DATA:
╭──

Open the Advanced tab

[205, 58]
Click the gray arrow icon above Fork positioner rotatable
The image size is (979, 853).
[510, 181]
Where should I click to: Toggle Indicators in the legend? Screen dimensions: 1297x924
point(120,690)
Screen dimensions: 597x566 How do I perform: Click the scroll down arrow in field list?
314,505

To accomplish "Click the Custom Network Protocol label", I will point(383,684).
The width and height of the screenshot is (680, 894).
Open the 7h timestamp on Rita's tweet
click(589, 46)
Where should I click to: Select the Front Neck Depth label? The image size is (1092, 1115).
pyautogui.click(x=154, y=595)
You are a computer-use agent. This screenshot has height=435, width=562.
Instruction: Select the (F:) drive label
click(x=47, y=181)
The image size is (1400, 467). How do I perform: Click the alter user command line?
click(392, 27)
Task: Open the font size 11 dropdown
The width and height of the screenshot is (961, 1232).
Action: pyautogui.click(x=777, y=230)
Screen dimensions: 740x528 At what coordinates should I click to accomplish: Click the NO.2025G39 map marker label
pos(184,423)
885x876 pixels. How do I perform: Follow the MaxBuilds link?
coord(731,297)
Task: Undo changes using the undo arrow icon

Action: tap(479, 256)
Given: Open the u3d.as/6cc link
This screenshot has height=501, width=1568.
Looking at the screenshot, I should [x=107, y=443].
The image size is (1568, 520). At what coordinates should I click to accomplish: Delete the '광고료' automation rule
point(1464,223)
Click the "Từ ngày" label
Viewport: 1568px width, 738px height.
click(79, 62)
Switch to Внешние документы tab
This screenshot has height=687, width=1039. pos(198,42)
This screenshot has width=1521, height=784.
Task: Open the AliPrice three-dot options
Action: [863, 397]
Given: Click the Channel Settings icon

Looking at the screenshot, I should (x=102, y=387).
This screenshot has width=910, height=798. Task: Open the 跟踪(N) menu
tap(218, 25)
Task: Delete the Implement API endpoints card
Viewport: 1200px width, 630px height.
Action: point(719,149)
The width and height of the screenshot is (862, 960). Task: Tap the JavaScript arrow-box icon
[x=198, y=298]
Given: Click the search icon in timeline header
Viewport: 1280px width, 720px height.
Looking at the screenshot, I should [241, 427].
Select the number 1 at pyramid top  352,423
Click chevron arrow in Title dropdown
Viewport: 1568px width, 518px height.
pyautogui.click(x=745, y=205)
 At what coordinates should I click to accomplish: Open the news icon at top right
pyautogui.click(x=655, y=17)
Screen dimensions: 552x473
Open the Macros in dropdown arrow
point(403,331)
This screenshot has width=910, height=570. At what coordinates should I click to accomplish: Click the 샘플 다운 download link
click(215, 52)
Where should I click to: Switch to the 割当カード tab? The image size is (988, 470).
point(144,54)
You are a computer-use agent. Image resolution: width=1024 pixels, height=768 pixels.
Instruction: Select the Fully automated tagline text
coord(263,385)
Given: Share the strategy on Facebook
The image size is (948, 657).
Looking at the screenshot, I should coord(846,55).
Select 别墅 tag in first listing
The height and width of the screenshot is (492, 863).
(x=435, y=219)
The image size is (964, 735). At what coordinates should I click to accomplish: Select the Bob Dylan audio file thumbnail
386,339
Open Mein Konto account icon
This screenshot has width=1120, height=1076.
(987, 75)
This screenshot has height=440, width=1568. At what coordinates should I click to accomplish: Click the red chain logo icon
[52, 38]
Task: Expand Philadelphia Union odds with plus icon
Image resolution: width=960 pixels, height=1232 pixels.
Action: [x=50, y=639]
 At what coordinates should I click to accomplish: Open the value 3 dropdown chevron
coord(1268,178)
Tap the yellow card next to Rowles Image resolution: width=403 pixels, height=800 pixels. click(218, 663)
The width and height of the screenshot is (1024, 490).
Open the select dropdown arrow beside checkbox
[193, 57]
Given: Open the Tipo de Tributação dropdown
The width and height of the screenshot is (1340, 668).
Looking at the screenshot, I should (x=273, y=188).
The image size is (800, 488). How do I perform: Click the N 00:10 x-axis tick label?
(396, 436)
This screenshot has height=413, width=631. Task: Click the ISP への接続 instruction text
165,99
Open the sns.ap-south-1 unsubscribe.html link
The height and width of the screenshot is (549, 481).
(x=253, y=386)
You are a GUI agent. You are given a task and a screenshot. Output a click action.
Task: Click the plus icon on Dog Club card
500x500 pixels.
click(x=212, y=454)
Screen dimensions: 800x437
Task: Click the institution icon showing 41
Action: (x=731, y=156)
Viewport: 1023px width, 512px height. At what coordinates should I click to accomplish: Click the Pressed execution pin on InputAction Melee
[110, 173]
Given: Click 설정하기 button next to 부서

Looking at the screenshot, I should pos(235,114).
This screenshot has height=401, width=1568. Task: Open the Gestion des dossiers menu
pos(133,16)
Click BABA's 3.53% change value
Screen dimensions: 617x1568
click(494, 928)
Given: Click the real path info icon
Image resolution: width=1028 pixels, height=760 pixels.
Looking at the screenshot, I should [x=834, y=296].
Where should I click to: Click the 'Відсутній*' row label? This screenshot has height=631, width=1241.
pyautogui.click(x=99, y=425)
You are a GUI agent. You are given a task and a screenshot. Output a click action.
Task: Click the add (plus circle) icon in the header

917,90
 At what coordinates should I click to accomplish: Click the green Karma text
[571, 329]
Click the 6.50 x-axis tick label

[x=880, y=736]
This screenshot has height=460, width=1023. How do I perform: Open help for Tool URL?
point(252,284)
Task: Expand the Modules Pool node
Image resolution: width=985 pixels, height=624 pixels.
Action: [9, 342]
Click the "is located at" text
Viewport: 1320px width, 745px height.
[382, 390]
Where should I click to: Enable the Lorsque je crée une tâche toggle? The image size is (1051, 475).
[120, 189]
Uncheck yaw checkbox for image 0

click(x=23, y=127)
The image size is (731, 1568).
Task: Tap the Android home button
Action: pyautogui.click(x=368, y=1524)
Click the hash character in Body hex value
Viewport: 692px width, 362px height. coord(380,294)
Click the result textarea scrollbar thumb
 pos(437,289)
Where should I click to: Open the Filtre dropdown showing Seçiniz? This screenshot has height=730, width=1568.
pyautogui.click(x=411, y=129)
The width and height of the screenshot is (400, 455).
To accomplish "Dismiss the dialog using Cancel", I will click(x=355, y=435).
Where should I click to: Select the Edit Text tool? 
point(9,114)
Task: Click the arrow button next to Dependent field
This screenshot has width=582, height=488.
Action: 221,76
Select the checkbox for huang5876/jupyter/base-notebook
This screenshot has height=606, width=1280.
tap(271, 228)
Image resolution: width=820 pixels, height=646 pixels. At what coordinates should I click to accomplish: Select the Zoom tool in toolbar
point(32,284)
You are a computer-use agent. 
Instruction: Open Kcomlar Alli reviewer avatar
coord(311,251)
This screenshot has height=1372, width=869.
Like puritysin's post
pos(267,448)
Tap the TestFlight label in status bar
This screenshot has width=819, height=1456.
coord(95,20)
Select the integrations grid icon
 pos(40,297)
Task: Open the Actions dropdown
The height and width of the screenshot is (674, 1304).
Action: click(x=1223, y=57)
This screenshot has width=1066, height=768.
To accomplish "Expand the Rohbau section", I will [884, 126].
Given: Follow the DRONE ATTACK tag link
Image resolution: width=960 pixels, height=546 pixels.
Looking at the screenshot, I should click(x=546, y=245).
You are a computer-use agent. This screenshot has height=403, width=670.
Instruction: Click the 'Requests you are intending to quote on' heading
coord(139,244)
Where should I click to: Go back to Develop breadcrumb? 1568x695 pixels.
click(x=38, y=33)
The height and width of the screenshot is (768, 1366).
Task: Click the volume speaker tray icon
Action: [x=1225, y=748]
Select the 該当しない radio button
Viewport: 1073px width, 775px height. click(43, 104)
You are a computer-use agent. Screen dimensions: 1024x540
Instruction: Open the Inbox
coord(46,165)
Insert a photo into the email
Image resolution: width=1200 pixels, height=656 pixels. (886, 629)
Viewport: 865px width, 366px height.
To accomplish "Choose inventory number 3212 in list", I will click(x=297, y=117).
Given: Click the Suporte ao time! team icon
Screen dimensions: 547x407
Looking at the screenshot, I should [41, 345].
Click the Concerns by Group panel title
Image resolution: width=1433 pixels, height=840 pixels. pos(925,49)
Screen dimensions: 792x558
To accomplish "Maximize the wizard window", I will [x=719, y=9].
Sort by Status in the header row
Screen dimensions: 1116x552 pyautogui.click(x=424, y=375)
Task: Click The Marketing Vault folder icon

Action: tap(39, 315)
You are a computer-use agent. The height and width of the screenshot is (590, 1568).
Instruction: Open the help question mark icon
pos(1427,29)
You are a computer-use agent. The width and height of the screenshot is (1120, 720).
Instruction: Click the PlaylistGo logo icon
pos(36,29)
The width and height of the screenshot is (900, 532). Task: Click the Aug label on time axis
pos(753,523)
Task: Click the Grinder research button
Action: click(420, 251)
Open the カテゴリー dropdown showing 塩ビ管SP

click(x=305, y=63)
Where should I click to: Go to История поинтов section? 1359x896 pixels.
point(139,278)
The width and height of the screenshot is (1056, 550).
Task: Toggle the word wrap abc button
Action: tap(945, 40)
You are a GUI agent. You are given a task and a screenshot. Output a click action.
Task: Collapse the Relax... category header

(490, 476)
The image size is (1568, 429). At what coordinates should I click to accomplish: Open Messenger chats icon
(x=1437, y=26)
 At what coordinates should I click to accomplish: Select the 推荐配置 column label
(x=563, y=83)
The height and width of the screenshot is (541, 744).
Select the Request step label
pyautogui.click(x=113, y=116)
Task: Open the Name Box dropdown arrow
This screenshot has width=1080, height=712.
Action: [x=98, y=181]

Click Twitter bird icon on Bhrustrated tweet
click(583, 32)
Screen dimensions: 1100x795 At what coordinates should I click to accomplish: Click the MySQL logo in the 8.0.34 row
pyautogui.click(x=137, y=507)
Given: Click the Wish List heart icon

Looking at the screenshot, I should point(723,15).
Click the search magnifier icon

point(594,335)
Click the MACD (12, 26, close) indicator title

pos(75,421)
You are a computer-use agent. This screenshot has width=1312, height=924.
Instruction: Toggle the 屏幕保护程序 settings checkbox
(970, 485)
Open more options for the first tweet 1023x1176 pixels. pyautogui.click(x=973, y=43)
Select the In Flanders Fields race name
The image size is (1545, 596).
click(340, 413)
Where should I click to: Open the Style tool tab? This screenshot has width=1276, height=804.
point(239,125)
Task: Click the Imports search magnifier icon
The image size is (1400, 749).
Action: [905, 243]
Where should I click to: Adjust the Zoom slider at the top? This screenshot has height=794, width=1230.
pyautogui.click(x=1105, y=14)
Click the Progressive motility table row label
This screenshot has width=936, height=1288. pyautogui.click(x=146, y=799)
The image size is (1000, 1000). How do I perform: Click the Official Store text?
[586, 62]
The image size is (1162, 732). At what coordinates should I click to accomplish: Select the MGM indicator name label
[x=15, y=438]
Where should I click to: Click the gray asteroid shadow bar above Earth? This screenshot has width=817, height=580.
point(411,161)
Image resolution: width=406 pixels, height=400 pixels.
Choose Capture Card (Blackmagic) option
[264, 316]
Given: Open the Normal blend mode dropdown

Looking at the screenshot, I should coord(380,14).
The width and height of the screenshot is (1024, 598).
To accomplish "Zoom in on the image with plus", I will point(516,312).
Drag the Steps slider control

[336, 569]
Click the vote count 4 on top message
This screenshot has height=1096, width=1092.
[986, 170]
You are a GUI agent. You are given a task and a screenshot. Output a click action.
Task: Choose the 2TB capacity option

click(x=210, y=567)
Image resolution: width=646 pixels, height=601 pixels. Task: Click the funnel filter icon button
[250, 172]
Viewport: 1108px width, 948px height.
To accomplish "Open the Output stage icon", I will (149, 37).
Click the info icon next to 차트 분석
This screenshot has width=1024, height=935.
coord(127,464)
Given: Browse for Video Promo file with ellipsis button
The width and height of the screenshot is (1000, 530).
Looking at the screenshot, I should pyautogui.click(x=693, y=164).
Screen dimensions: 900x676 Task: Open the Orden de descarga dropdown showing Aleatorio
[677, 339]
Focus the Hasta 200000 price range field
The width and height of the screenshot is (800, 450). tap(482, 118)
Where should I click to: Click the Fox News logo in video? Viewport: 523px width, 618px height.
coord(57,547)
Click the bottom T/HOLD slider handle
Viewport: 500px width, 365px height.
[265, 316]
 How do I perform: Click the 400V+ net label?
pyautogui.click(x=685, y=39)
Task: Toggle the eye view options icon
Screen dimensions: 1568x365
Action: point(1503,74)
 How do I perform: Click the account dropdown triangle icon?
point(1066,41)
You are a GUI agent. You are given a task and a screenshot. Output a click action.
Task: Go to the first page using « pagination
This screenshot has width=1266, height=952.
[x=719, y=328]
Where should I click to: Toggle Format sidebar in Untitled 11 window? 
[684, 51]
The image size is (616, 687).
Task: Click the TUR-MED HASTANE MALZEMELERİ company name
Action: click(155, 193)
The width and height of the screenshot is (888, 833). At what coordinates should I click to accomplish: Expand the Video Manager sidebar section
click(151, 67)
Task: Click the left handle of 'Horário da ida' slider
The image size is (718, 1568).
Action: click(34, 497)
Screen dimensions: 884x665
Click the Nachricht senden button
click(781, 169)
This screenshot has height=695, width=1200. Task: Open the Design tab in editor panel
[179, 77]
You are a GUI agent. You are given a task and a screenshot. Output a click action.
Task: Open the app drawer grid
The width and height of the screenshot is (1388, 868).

╰──

WORK REQUEST: The required output is every line from the one with "Screen dimensions: 1568x365" to the final line of the entries, repeated exactly and with nothing else.

SOLUTION TO THE EXERCISE:
Screen dimensions: 1568x365
Action: point(1503,74)
 How do I perform: Click the account dropdown triangle icon?
point(1066,41)
You are a GUI agent. You are given a task and a screenshot. Output a click action.
Task: Go to the first page using « pagination
This screenshot has width=1266, height=952.
[x=719, y=328]
Where should I click to: Toggle Format sidebar in Untitled 11 window? 
[684, 51]
The image size is (616, 687).
Task: Click the TUR-MED HASTANE MALZEMELERİ company name
Action: click(155, 193)
The width and height of the screenshot is (888, 833). At what coordinates should I click to accomplish: Expand the Video Manager sidebar section
click(151, 67)
Task: Click the left handle of 'Horário da ida' slider
The image size is (718, 1568).
Action: click(34, 497)
Screen dimensions: 884x665
Click the Nachricht senden button
click(781, 169)
This screenshot has height=695, width=1200. Task: Open the Design tab in editor panel
[179, 77]
You are a GUI agent. You are given a task and a screenshot. Output a click action.
Task: Open the app drawer grid
The width and height of the screenshot is (1388, 868).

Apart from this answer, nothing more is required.